Review: Danza Contemporánea de Cuba, Wales Millennium Centre

Danza Contemporanea De Cuba, Photographed in Furth, Germany, 2016

Danza Contemporánea de Cuba, Tuesday 28th February, Wales Millennium Centre, Reviewer: Penelope Barnes

The long-established and highly prestigious Danza Contemporánea De Cuba stopped in Cardiff this February, bringing with them a welcomed ray of Cuban sunshine to an otherwise wintery Welsh evening. A hot-ticket for any dance fan, the troupe boasts a blend of smooth American modernism and Afro-Caribbean rhythms, flecked with European ballet. However, with an excellent reputation to uphold and many of the dancers fresh from the company’s school – can this nationwide tour mesmerize U.K. audiences like it has in the past?

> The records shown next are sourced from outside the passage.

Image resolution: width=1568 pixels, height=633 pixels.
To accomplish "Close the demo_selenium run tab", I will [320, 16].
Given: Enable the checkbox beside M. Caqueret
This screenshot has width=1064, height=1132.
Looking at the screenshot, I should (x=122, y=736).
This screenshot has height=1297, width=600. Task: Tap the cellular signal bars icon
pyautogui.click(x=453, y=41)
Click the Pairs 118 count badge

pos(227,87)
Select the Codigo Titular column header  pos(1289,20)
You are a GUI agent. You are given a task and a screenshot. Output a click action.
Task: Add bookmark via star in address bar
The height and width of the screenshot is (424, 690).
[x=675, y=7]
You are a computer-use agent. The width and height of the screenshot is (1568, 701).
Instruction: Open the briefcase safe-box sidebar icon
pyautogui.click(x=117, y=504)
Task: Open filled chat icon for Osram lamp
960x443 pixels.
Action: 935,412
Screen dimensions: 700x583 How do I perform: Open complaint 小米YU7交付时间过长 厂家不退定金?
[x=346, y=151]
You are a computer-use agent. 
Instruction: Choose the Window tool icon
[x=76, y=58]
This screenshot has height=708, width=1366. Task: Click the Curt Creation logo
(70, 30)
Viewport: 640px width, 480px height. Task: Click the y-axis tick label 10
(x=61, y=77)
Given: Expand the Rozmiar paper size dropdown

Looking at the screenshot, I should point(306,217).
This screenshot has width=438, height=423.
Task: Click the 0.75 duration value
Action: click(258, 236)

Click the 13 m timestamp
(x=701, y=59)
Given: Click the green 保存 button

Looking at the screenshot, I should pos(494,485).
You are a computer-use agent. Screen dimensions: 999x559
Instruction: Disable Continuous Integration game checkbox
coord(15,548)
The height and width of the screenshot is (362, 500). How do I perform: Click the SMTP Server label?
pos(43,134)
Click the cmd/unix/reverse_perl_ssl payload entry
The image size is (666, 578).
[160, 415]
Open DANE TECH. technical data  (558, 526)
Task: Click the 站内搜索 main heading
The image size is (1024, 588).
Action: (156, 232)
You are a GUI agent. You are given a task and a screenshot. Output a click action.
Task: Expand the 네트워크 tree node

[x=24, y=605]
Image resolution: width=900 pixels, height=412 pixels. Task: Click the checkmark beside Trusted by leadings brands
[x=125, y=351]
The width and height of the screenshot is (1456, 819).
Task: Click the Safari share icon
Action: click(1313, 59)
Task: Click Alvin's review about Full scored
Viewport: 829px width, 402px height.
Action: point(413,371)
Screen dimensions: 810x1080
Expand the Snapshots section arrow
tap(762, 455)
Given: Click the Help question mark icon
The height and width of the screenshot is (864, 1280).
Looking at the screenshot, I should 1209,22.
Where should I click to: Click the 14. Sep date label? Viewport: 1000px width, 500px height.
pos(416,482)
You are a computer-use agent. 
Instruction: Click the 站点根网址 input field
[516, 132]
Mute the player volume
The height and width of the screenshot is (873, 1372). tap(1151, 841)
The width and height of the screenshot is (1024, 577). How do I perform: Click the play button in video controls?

The Millennium Centre’s stage, accustom to being dressed up in all manner of theatrical set design, was stripped bare and lit with a single amber bulb for the first of the show’s triple bill – Reversible by Annabelle Lopez Ochoa. A steady drum beat moved a pair of dancers out from a larger crowd, and this initially satisfied what some audience members would expect of the show – the hot and heavy Salsa moves found in the streets of Havana. But Ochoa quickly dismissed this traditional type of pairing. As the music by Jean Claude Kerinac and Staff Elmeddah introduced a bachata rhythm, strong dance work emerged from the females and softer body language came from the males, allowing us to question gender roles and stereotyping. This was a well thought out and expertly performed piece; with a clever use of stage space and lighting.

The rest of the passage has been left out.